▶ [Aim of the task]
Each line in the entries below that holds the string "Shaving" is to be listed.

Stored records:
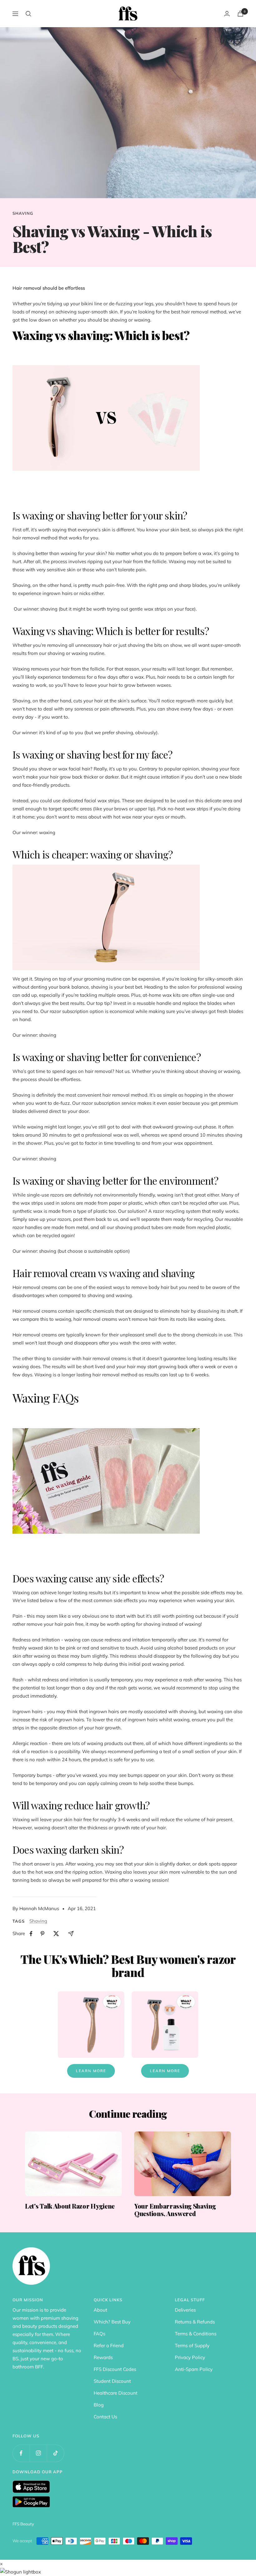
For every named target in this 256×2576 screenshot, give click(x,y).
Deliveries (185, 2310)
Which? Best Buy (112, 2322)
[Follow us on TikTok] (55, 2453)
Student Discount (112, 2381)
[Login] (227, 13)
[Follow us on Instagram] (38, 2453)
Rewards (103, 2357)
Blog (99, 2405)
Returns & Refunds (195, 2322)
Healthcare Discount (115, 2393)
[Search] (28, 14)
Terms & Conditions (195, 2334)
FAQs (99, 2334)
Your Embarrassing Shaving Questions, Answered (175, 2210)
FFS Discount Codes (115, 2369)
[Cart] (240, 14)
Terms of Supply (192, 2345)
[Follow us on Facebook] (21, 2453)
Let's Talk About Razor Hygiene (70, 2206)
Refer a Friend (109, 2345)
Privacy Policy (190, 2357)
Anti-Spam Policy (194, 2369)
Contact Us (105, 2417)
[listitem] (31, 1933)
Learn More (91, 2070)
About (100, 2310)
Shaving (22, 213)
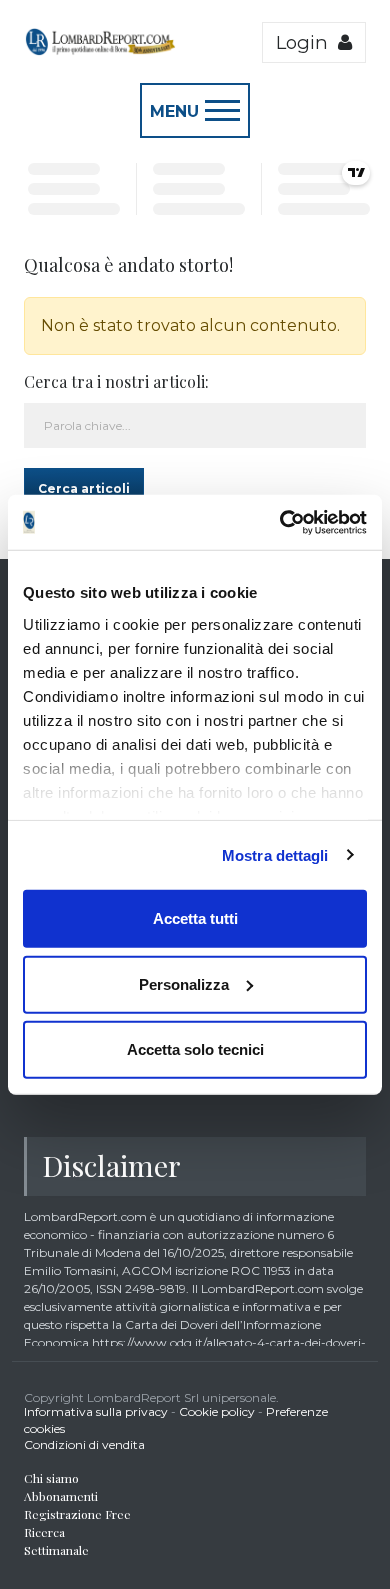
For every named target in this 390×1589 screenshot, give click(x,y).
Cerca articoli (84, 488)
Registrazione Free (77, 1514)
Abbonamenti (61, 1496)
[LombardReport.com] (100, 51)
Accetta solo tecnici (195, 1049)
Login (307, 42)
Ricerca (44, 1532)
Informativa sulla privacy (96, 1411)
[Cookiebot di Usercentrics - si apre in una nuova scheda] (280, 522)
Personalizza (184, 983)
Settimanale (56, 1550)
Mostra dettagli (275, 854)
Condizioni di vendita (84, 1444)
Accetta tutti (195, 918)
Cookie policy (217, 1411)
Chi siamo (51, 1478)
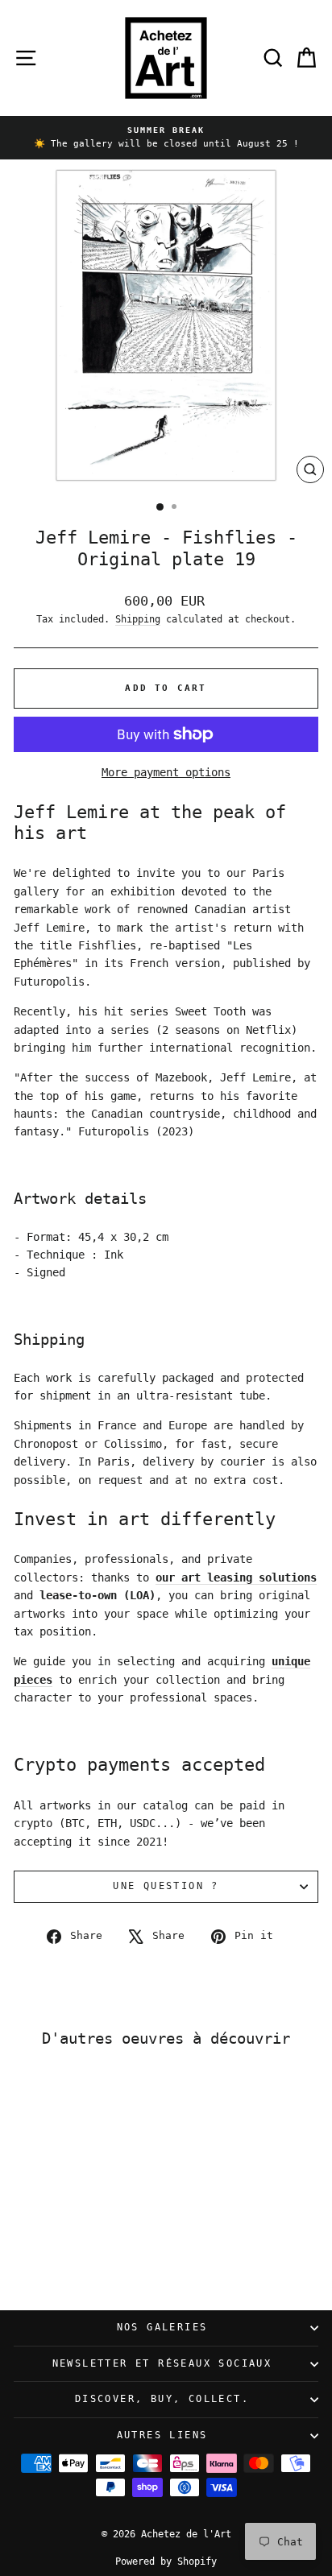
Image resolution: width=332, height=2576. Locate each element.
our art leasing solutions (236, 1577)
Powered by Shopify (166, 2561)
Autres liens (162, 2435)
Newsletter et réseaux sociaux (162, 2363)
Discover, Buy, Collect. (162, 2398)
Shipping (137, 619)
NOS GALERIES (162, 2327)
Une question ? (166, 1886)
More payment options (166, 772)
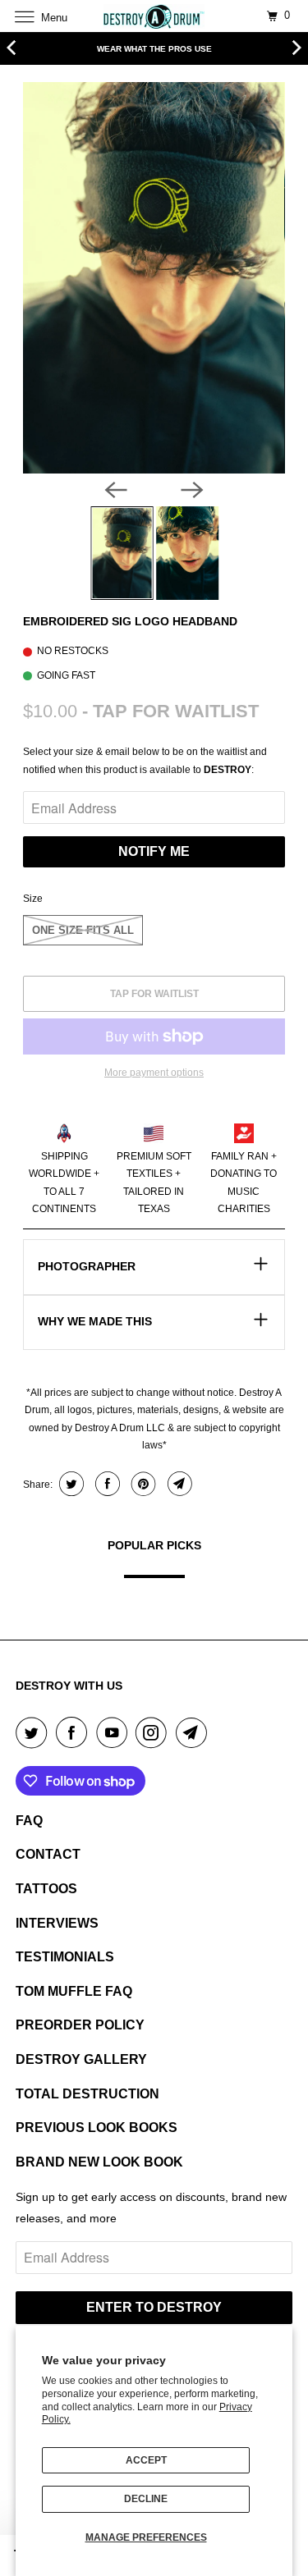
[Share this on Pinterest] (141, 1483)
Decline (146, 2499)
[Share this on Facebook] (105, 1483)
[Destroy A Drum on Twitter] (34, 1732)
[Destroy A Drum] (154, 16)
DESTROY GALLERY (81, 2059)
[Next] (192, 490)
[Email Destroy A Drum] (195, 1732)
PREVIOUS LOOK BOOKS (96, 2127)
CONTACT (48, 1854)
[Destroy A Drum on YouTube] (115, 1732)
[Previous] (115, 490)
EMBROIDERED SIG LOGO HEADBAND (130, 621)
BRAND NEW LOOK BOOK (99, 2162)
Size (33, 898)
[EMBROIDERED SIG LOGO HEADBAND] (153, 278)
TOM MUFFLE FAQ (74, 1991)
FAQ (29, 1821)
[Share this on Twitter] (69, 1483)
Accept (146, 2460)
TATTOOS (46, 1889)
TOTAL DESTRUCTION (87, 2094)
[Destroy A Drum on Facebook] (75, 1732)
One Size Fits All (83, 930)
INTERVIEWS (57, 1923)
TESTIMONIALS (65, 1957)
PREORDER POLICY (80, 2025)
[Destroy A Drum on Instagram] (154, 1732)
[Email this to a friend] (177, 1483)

▶ [Output below]
Your Embarrassing Shaving Questions, Answered (175, 2210)
Shaving (22, 213)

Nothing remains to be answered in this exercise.